> **THE REQUEST**:
Copy the items below word for word, starting at the line containing "Task: Select the EAA" and ending at the line containing "Action: (x=12, y=201)", both lines included.

> **STORED ROWS**:
━━━
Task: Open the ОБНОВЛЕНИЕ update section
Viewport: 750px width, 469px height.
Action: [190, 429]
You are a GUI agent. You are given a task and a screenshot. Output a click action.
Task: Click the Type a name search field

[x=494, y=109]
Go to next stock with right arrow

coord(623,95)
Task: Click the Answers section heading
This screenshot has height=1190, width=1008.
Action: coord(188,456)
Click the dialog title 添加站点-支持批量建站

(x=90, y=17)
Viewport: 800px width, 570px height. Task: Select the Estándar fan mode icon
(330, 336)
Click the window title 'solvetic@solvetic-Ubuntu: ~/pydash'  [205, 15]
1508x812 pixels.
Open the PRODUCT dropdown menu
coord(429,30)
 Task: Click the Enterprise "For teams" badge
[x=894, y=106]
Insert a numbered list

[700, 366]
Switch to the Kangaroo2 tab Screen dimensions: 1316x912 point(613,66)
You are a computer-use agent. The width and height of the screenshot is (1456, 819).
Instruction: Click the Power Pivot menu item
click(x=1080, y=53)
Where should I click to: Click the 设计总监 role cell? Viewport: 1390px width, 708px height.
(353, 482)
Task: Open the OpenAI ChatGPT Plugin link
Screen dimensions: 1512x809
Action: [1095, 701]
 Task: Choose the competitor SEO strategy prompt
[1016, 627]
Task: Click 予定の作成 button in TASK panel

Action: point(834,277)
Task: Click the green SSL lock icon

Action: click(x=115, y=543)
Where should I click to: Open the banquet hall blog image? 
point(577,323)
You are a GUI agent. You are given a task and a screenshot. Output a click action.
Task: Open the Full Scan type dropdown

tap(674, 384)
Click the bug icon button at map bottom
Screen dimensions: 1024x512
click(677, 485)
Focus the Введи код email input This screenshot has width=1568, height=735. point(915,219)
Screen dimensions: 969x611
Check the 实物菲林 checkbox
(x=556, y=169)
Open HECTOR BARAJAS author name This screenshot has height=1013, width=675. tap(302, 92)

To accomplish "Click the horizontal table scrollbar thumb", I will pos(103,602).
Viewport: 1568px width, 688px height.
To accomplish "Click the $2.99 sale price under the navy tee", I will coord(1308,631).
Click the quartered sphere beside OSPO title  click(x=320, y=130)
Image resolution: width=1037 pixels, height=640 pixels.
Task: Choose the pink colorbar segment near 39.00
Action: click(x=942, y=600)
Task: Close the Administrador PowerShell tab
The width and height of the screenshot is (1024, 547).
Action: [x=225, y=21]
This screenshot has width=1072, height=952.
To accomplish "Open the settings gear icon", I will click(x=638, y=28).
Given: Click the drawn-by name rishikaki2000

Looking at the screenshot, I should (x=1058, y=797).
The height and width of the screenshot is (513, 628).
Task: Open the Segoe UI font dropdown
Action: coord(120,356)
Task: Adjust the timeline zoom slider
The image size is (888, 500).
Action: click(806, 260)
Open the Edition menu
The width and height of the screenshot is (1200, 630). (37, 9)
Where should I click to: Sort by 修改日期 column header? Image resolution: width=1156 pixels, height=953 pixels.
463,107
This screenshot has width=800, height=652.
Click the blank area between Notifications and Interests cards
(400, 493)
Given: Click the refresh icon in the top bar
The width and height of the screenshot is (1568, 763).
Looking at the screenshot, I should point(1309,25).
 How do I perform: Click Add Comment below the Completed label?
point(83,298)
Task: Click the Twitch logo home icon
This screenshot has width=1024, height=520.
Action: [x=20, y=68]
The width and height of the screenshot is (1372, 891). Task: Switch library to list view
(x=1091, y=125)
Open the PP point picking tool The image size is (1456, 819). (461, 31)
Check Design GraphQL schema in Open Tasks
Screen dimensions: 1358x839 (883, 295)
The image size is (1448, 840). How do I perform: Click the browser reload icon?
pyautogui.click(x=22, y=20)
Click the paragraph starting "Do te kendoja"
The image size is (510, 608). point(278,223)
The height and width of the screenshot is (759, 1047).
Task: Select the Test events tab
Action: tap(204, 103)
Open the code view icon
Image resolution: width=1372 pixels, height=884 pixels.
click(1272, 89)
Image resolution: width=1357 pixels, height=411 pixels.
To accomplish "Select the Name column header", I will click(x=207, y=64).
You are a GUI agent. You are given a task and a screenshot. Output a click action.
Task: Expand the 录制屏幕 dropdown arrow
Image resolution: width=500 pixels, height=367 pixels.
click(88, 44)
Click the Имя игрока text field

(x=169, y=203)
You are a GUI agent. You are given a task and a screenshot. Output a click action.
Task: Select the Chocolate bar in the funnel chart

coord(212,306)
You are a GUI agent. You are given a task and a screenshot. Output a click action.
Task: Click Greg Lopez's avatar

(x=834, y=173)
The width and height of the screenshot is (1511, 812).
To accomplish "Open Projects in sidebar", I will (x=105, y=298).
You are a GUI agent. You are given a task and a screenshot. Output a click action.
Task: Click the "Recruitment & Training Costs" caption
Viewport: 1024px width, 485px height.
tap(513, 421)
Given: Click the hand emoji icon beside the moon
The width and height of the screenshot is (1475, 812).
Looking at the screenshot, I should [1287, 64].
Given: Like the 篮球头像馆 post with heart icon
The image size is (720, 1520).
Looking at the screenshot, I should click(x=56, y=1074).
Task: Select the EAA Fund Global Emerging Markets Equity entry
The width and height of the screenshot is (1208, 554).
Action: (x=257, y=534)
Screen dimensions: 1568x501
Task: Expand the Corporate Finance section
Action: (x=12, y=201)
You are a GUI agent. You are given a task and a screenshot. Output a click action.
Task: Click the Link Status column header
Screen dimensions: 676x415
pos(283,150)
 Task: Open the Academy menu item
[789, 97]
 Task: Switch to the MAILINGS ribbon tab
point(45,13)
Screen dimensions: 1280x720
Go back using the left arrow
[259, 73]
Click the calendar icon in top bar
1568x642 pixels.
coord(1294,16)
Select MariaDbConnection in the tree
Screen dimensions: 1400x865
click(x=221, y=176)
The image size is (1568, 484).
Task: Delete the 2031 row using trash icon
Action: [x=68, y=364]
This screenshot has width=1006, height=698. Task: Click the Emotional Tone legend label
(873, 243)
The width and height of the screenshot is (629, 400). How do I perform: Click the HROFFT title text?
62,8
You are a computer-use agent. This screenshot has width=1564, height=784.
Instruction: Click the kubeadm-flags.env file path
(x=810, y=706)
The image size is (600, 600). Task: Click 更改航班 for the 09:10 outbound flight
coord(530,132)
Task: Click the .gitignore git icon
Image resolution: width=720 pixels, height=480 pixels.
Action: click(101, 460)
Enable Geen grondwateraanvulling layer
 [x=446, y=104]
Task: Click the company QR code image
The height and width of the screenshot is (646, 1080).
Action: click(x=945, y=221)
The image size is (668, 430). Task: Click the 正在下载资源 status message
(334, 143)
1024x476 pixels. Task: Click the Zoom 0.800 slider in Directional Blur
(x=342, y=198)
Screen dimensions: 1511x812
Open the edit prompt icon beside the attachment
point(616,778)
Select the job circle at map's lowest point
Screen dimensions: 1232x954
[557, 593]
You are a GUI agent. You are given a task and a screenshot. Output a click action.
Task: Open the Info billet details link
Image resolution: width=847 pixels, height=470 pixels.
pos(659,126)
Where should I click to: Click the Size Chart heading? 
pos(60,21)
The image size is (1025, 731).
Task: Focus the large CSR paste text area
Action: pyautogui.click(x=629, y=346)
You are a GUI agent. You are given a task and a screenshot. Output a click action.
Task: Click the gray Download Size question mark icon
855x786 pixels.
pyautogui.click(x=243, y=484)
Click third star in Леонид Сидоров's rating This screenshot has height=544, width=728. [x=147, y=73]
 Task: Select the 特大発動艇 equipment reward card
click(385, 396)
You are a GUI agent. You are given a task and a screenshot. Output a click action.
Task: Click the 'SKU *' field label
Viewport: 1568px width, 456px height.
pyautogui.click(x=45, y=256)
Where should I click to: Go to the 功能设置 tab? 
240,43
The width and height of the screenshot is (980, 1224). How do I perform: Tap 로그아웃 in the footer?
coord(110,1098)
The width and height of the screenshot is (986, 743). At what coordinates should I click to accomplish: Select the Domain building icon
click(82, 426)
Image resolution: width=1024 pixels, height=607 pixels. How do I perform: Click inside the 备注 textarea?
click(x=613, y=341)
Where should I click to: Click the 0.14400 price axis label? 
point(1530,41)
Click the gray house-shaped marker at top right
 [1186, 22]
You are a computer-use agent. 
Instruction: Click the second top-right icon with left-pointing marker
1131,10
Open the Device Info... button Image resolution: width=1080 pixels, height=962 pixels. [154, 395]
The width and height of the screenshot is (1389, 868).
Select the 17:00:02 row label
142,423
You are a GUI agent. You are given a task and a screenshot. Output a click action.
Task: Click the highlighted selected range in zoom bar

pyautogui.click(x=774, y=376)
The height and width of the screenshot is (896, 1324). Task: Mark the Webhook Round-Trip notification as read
━━━
> **FINISHED TASK**:
Task: Select the EAA Fund Global Emerging Markets Equity entry
The width and height of the screenshot is (1208, 554).
Action: (x=257, y=534)
Screen dimensions: 1568x501
Task: Expand the Corporate Finance section
Action: (x=12, y=201)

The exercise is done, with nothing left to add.